Introduction
Puerto Rico is an island of the Greater Antilles comprising
~9100 km2, and located at 18.2° N,
66.6° W between the Virgin Islands and Hispaniola. The island
constitutes a small archipelago of over 125 islands and cays that are
geologically complex. About 28% of the terrain of the main island of
Puerto Rico is covered in limestone cliffs, valleys, and hills with a
dichotomy between mesic and xeric forests in the northern and southern
regions, respectively (Monroe 1976; Lugo et al. 2001). The heterogeneity
of Puerto Rico’s landscape and habitats harbor diverse vertebrate fauna,
especially in areas associated with forests and karst formations. Among
the focal taxa in this study, the diversity of this island includes a
total of 18 amphibians, 72
squamates (lizards and snakes) (Rivero 1998; Uetz et al. 2023) and 13
bats (Gannon et al. 2005). For the herpetofauna, about 60 species (43%)

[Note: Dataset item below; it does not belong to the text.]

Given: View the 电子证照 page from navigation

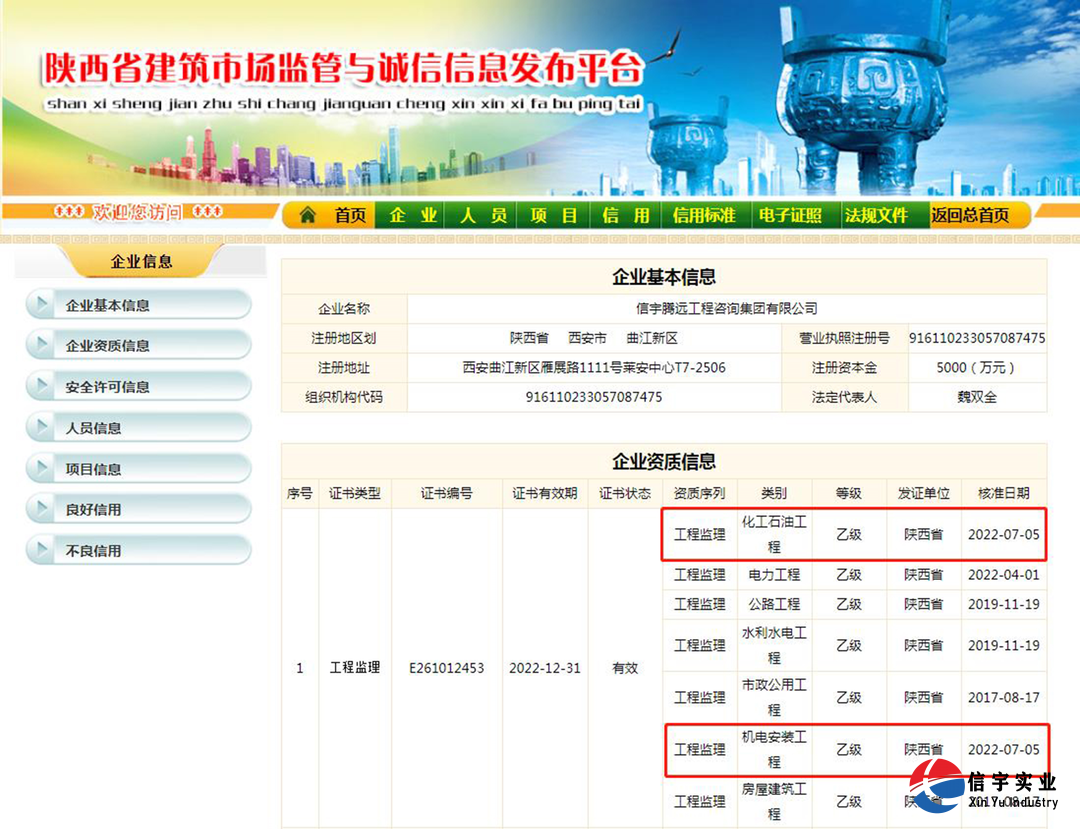Looking at the screenshot, I should pos(790,216).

are endemic to Puerto Rico; out of the bat species, 2 (15%) and 6
(46%) are locally endemic to Puerto Rico and regionally endemic to the
West Indies, respectively. The bats and herpetofauna of Puerto Rico are
continuously being studied and have served as models for studying
natural disaster effects on island ecosystems (Calderón-Acevedo et al.

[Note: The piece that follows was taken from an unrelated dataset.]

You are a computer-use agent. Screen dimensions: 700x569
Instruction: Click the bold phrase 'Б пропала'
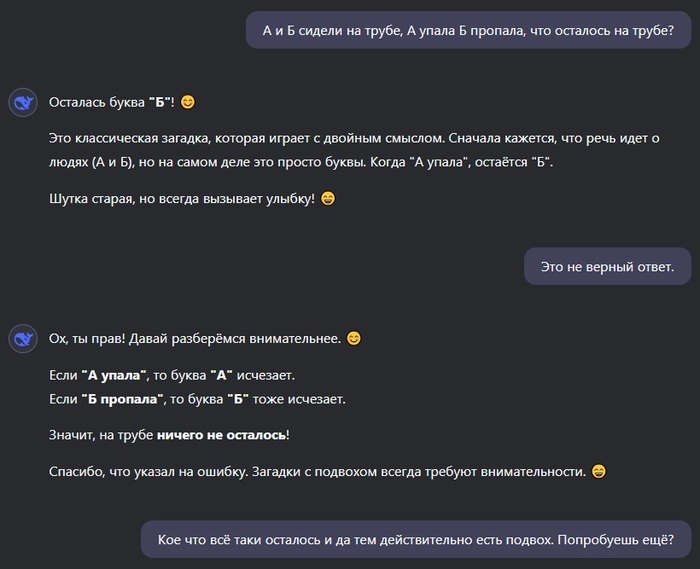click(123, 399)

2021), hybridization and sex chromosome research (Pinto et al. 2019,
2022), and niche partitioning genome-environmental association studies
(Wogan et al. 2020; Ingram et al. 2022). Nonetheless, distribution and
taxonomic accounts of these taxa in locally protected habitats and
preserves are generally lacking. Checklists at local and island-wide
scales for Puerto Rico are limited to algae (Ballantine and Aponte
1997), insects (Ramírez et al. 2020), birds (Arendt et al. 2015), and
arthropods (Vélez Jr. Jr. 1967; Pérez-Reyes et al. 2013; Ospina-Sánchez
et al. 2020), but are lacking for bats, squamates, and amphibians. The
need for more regional and up-to-date checklists in Puerto Rico is
important for biogeographic, evolutionary, and conservation studies, as
many taxa have restricted ranges and are isolated to regional caves
and/or forests (Rivero 1998; Kurta and Rodriguez-Durán 2005). Here, we
provide the first faunal checklist for Mata de Plátano Field Station and
Nature Reserve (collectively referred to as Mata de Plátano here), an
area in the north-central subtropical moist forests of Arecibo that
contains multiple caves, including Cueva de los Culebrones, a cave
system well-known for the predator-prey interactions between the endemic
boa (Chilabothrus inornatus ) and several bat species.